Formel-E-Fahrer Jean-Éric VergneFormel-E-Fahrer Jean-Éric Vergne
„Im Motorsport wirst du immer an deinem letzten Rennen gemessen."

Von der Kartbahn seines Vaters über die Formel 1 bis zur Formel E hat der Franzose Jean-Éric Vergne in seiner Karriere alle Etappen des Rennsports durchlaufen. Er hat 58 Grands Prix hinter sich und holte sich in der vergangenen Formel-E-Saison den Fahrertitel. BOSS hat mit ihm über seine Liebe zu Elektroautos und seine Traumstrecken gesprochen.

Formel-E-Fahrer Jean-Éric VergneFormel-E-Fahrer Jean-Éric Vergne
  • Wie hat alles mit dem Autorennen begonnen?

    Ich fing mit vier oder fünf Jahren auf der Kartbahn meines Vaters an. Ich erinnere mich nicht mehr an das erste Mal. Ich war noch sehr jung.

  • Was hat Sie zur Formel E gezogen?

    Beim dritten Rennen der ersten Saison bekam ich die Gelegenheit, für Andretti (Autosport) zu fahren. Ich kam gerade aus der Formel 1 und nahm das Angebot an. Das war in Punta del Este. Nach diesem ersten Rennen erkannte ich das große Potenzial der Meisterschaft. Ich schloss die Saison mit Andretti ab und das war quasi der Beginn meiner Formel-E-Karriere.

  • Wie bereiten Sie sich auf ein Rennen vor?
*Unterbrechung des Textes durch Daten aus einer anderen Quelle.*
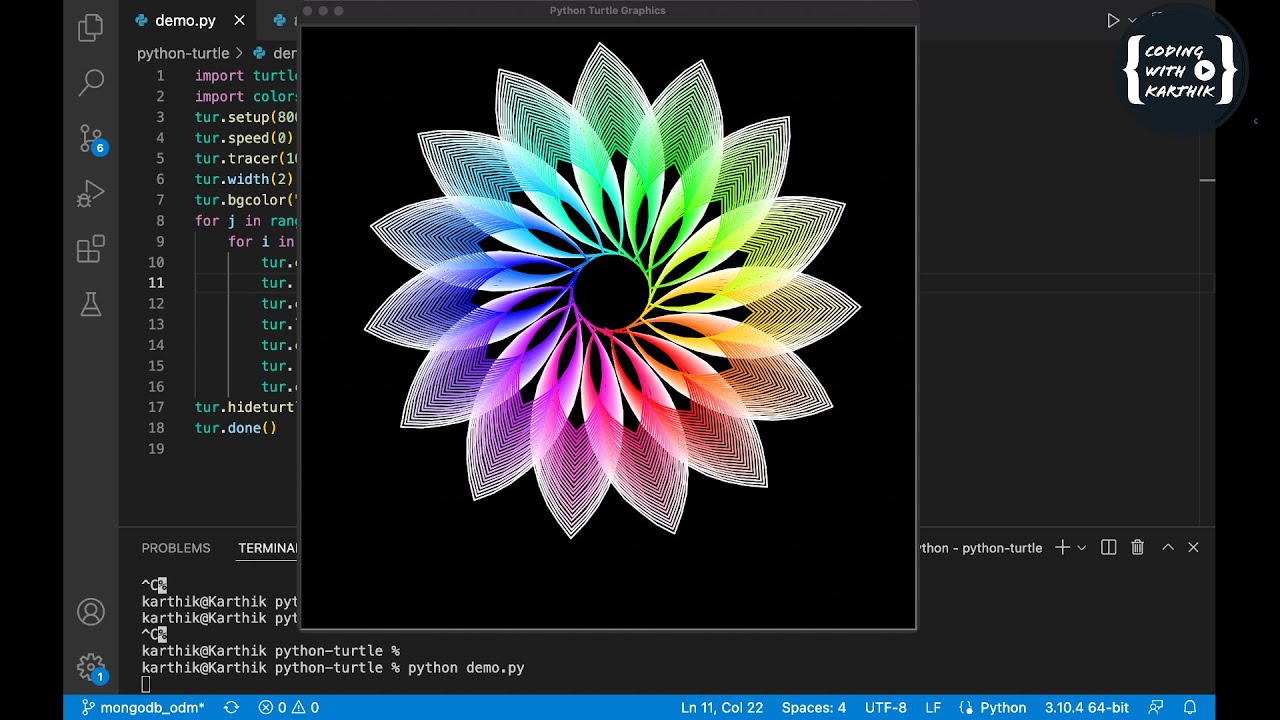The height and width of the screenshot is (720, 1280).
Task: Close the terminal panel with X
Action: pyautogui.click(x=1193, y=547)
    Vor jedem Rennen verbringen wir viele Tage in einem Simulator, in dem wir die 180-Kilowatt-Runden so schnell wie möglich fahren müssen. Dann gibt es auch noch einen Augensimulator. Vor dem Rennen verbringen wir also relativ viel Zeit im Simulator.
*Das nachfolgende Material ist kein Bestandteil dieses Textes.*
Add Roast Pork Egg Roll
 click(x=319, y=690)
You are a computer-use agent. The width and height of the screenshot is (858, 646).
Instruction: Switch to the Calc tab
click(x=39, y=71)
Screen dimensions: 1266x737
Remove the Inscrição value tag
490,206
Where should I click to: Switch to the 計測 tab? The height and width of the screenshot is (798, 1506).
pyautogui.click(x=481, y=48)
  • Welchen Unterschied macht es, ob man einen Formel-E-Wagen oder einen benzinbetriebenen Rennwagen fährt?

    Bei elektrischen Rennwagen hat man keinen Lärm bzw. nicht den gleichen Lärm wie bei herkömmlichen Rennautos. Das bedeutet, dass die Rennen auch im Stadtzentrum stattfinden können. Und das ist der entscheidende Unterschied. Ein großer Teil des Rennens dreht sich um das Energie-Management. Der beste Fahrer verbraucht die wenigste Energie. Das macht es sehr schwer, aber auch interessant.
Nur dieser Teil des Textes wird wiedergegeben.